Copy out the lines from the one containing "Click the 'Windows Containers' card heading" through the one containing "The width and", replacing "card heading" with "card title" and changing nothing else.
-- start of Excerpted records --
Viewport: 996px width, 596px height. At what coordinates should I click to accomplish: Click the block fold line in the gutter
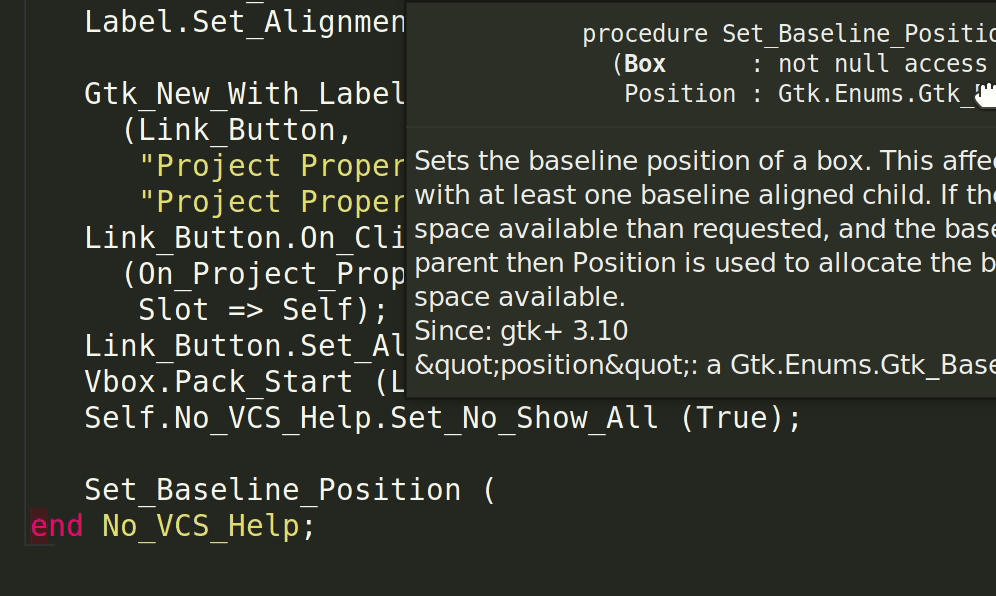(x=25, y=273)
-- end of Excerpted records --
-- start of Excerpted records --
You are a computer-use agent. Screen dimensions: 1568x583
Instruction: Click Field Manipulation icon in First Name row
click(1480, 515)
-- end of Excerpted records --
-- start of Excerpted records --
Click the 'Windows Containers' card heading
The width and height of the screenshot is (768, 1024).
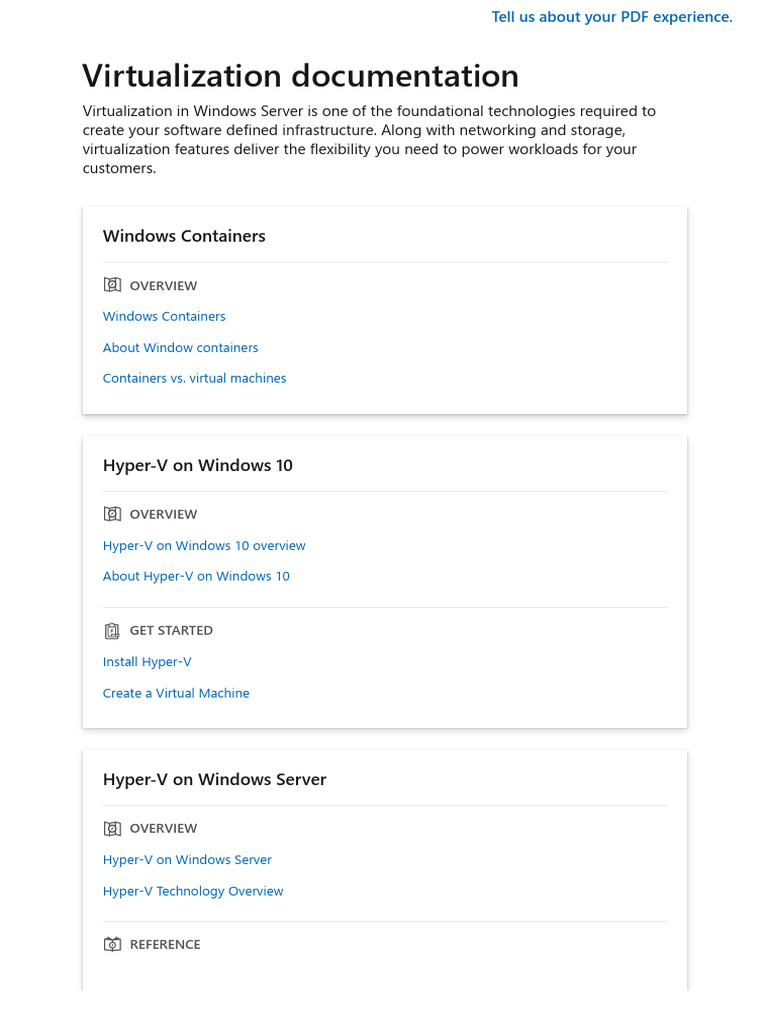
-- end of Excerpted records --
Correct result
Click the 'Windows Containers' card title
The width and height of the screenshot is (768, 1024).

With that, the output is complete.